Mort de Steve Maia Caniço : la cheffe de l'IGPN réfute avoir "dédouané la police"

Police
JUSTICE - L'enquête administrative de l'IGPN sur l'intervention controversée des forces de l'ordre à Nantes n'a pas "dédouané la police", a assuré sa directrice ce samedi.

Brigitte Jullien l'assure : le rapport "n'a pas été écrit sur un coin de table". Après plusieurs jours de polémique, la patronne de l'Inspection générale de la police nationale (IGPN) est sortie du silence ce samedi.
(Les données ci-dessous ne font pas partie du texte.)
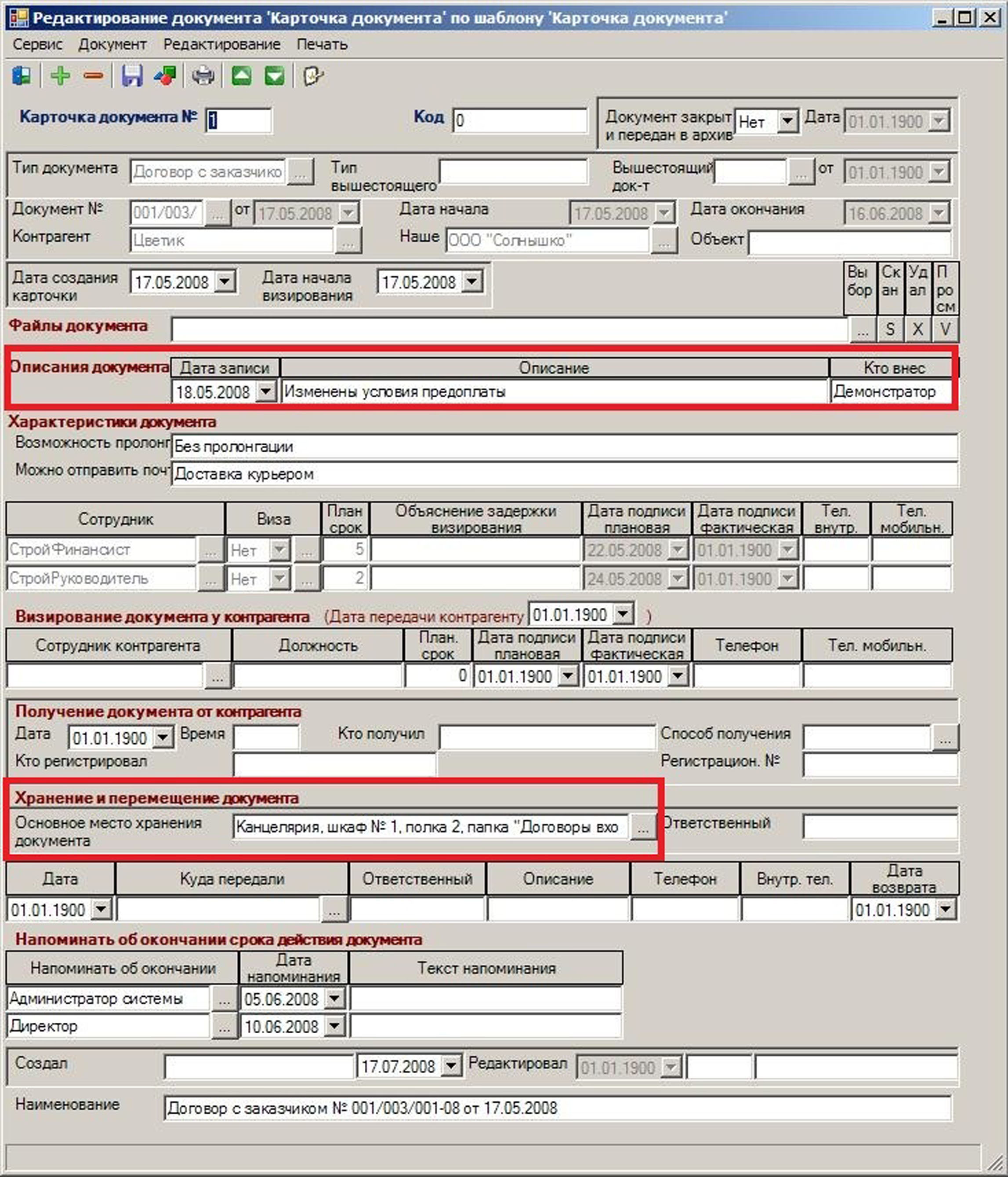Screen dimensions: 1008x1177
Task: Click the blue door exit icon
Action: 22,76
Sur le site de l'Obs, elle estime que l'enquête administrative sur l'intervention controversée des forces de l'ordre le soir de la Fête de la musique à Nantes n'a pas "dédouané la police".


"Nous n'avons pas dédouané les forces de police, c'est ce que l'on entend en boucle depuis des jours, mais c'est faux", a déclaré à l'Obs Brigitte Jullien. "Les gens attendaient absolument une condamnation de la police, aucune autre réponse n’était entendable à ce moment-là", a-t-elle poursuivi.
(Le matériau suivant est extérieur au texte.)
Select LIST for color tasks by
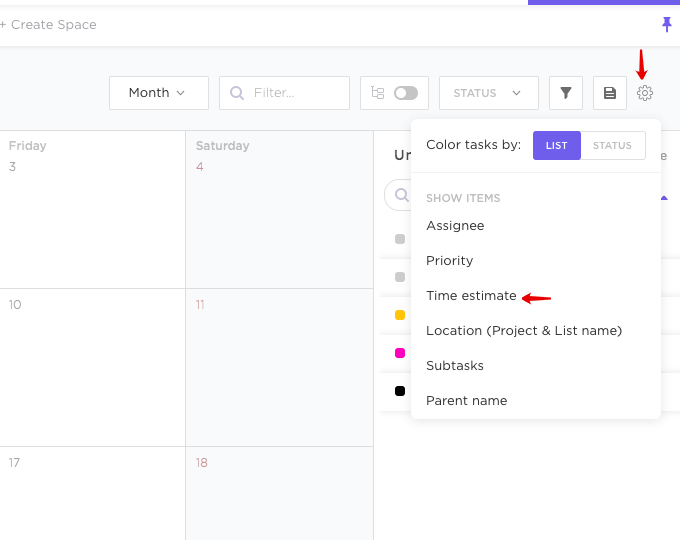The height and width of the screenshot is (540, 680). (x=556, y=145)
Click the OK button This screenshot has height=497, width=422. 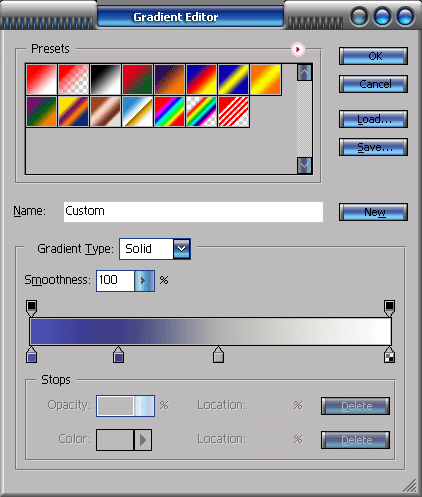pos(373,56)
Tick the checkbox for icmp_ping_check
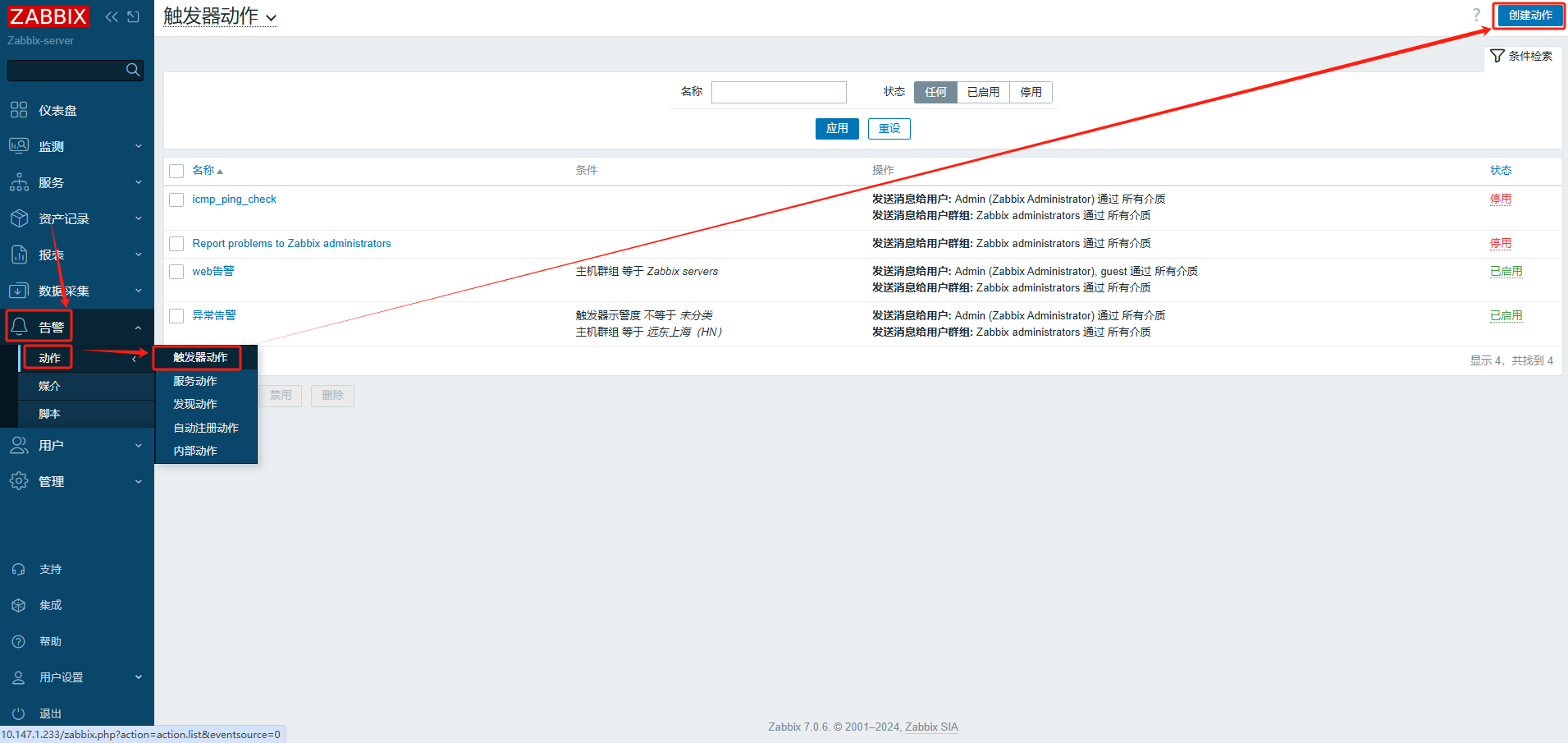This screenshot has width=1568, height=743. pyautogui.click(x=176, y=200)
Pas de lien entre l'action des forces de l'ordre et la disparition

"Une enquête judiciaire a été ouverte (...). Les témoins seront interrogés. L'enquête administrative n’a pas cette fonction", a justifié David Chantreux, chef de l’unité de coordination des enquêtes de l'IGPN, également interviewé par l'Obs. "L'enquête administrative est centrée sur l'action des agents de l'administration (...). Les agents n'ont pas d'autorité pour entendre d'autres personnes", a-t-il ajouté.


Selon une synthèse rendue publique mardi, le rapport de la "police des polices" n'a pu établir de lien entre l'action des forces de l'ordre le soir du 21 juin quai Wilson à Nantes et la disparition dans le même secteur de Steve Maia Caniço, dont le corps a été retrouvé lundi dans le fleuve. 


Le document suscite depuis de vives critiques et interrogations, tant chez l'avocate de la famille du jeune homme que chez des responsables politiques ou des participants à cette soirée, dont aucun n'a été auditionné dans cette procédure. La synthèse du rapport de l'IGPN affirmait pourtant qu'"aucune des personnes repêchées par les sauveteurs n'avait déclaré avoir été poussée par l'action de la police à se jeter, et aucune n'avait imputé sa chute à cette action".

En hommage au jeune homme, plusieurs rassemblements ont eu lieu ce samedi en France. Et notamment à Nantes, où plusieurs centaines de manifestants de tous âges ont défilé vers la préfecture puis vers la cathédrale et le château, dans un face à face tendu avec les forces de l'ordre. Gaz lacrymogène et canon à eau ont répliqué à des jets de projectiles et départs de feu. Plusieurs barricades ont été dressées et des vitrines brisées.